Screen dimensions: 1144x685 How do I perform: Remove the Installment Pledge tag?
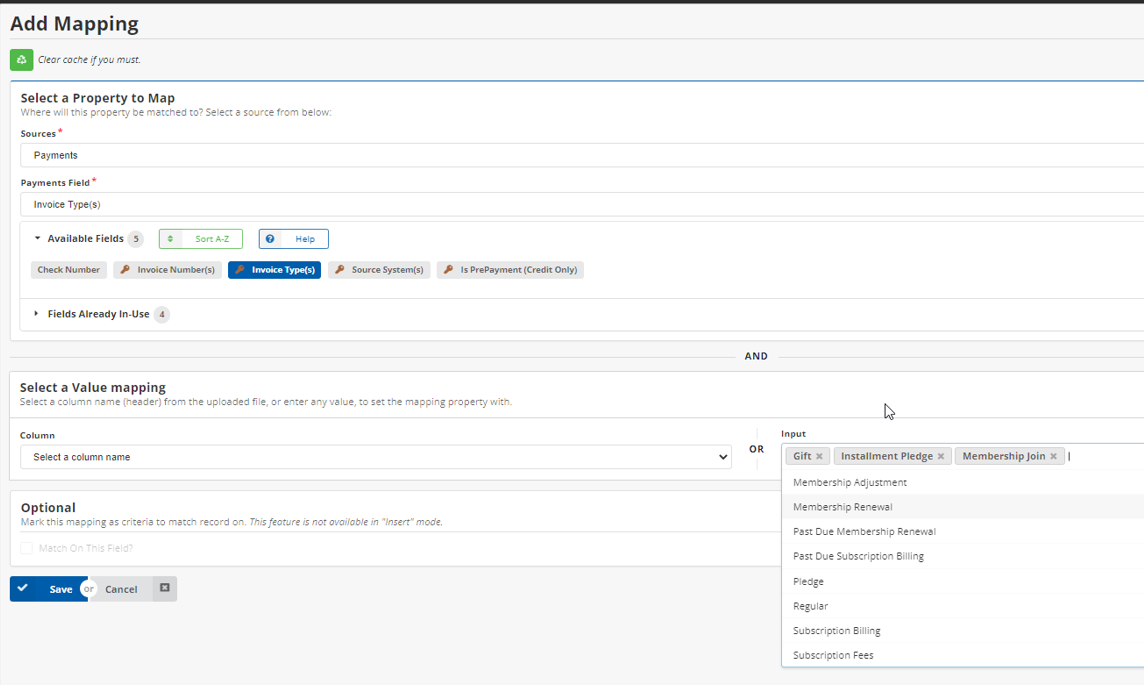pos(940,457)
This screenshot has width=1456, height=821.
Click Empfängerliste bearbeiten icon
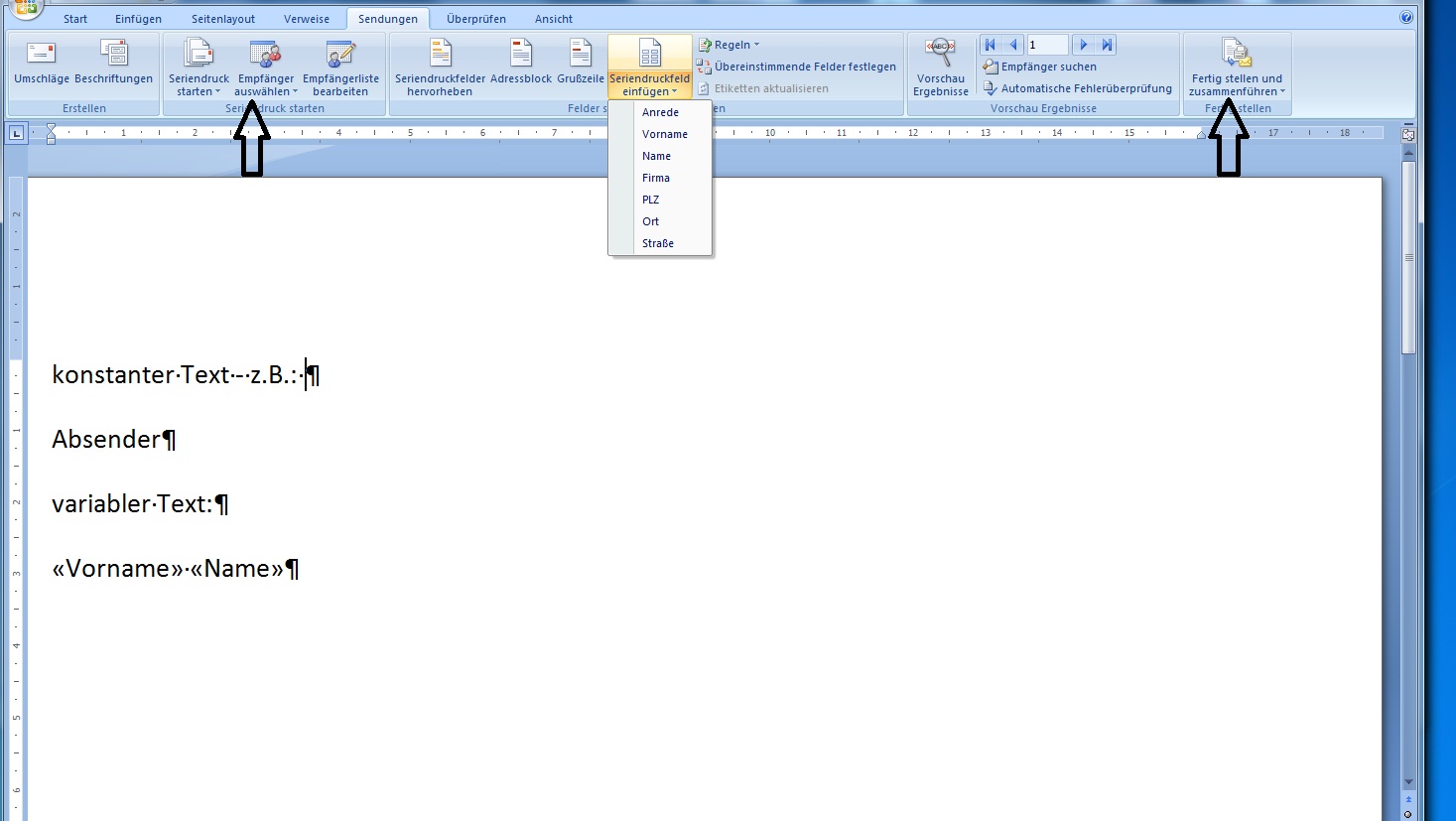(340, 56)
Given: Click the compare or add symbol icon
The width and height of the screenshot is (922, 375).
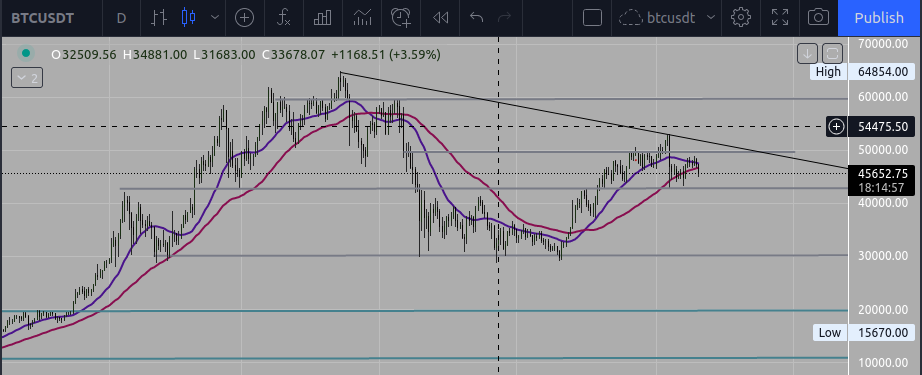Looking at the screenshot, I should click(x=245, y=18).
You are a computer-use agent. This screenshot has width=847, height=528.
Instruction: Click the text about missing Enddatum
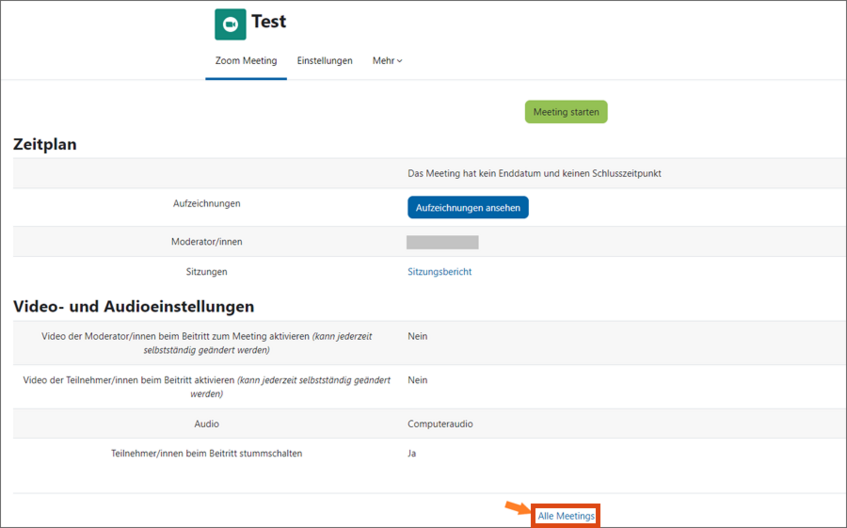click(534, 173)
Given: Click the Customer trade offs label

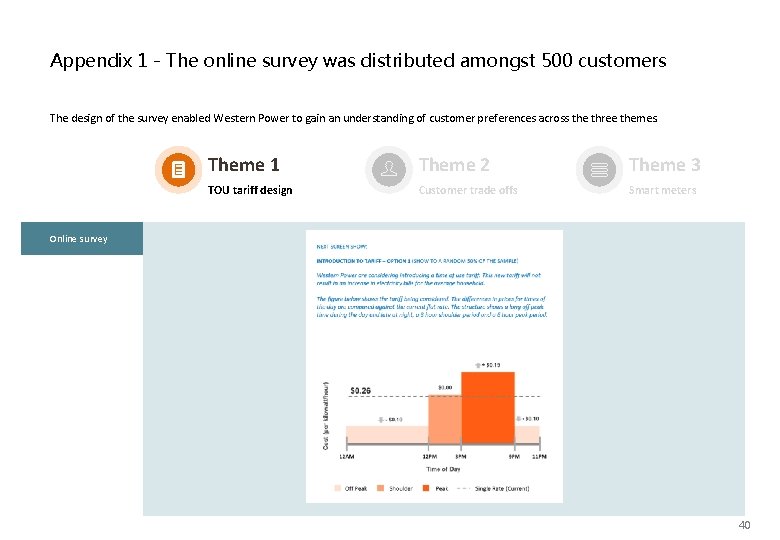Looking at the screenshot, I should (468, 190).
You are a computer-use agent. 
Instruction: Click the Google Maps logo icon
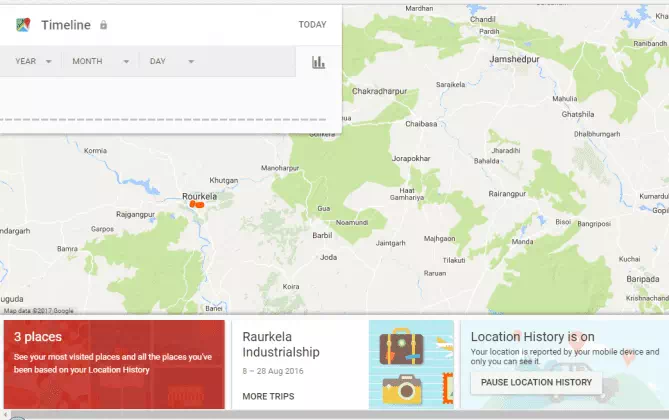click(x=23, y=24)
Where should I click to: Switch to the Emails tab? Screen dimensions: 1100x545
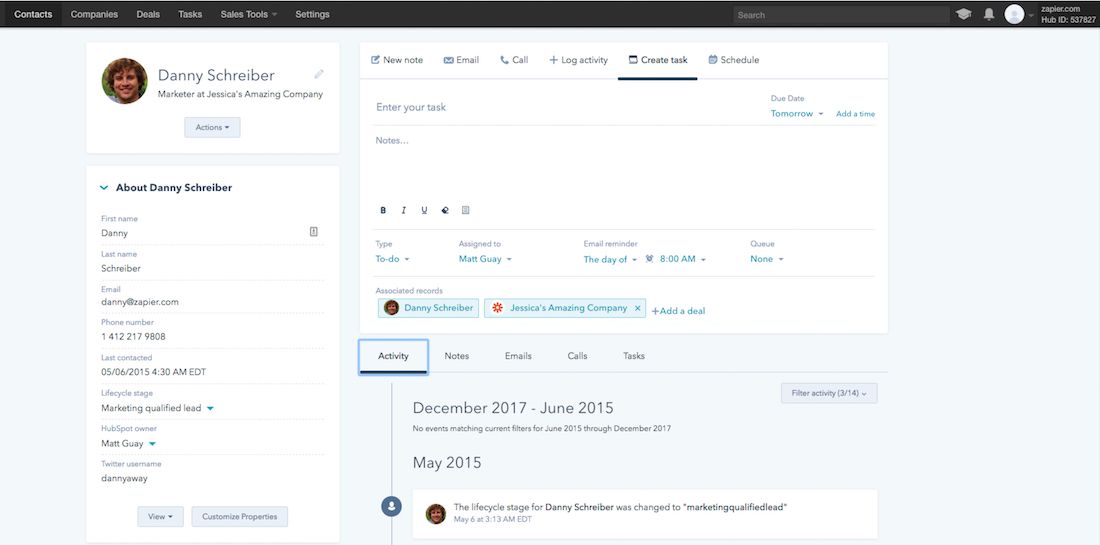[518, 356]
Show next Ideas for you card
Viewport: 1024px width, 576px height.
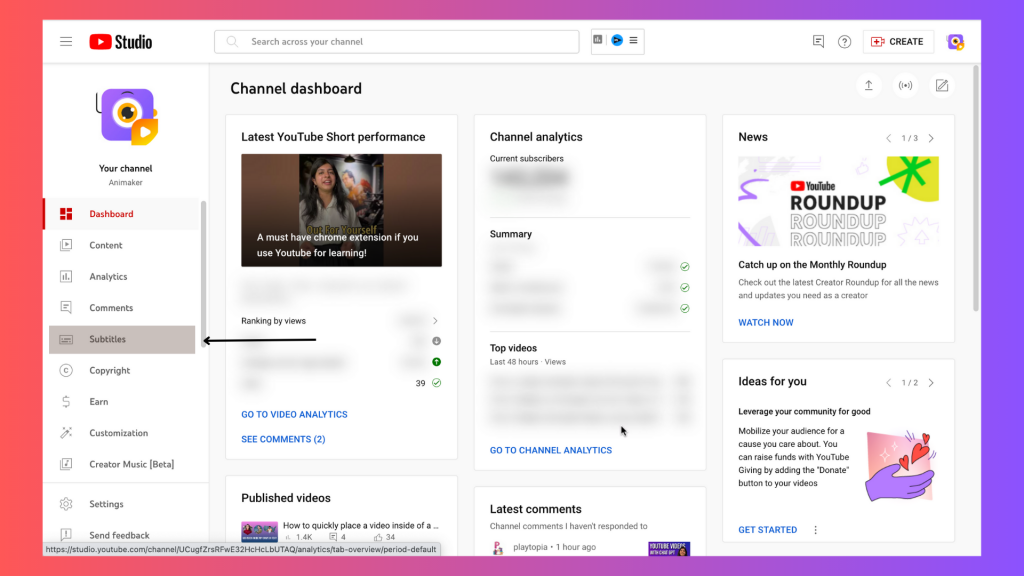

◇ ◇ ◇ ◇

_DIRECTIONS FOR THIS TASK_
Reproduce word for word the lines from the line with "This screenshot has width=1456, height=821." to the end of the entries above, both included, but leave the pictures out.

_FINISHED TASK_
This screenshot has width=1456, height=821.
Click Empfängerliste bearbeiten icon
(340, 56)
Given: Click the compare or add symbol icon
The width and height of the screenshot is (922, 375).
Looking at the screenshot, I should click(x=245, y=18).
You are a computer-use agent. This screenshot has width=847, height=528.
Instruction: Click the text about missing Enddatum
click(534, 173)
Given: Click the Customer trade offs label

Looking at the screenshot, I should (468, 190).
You are a computer-use agent. 
Instruction: Click the Google Maps logo icon
click(x=23, y=24)
Where should I click to: Switch to the Emails tab? Screen dimensions: 1100x545
[518, 356]
Show next Ideas for you card
Viewport: 1024px width, 576px height.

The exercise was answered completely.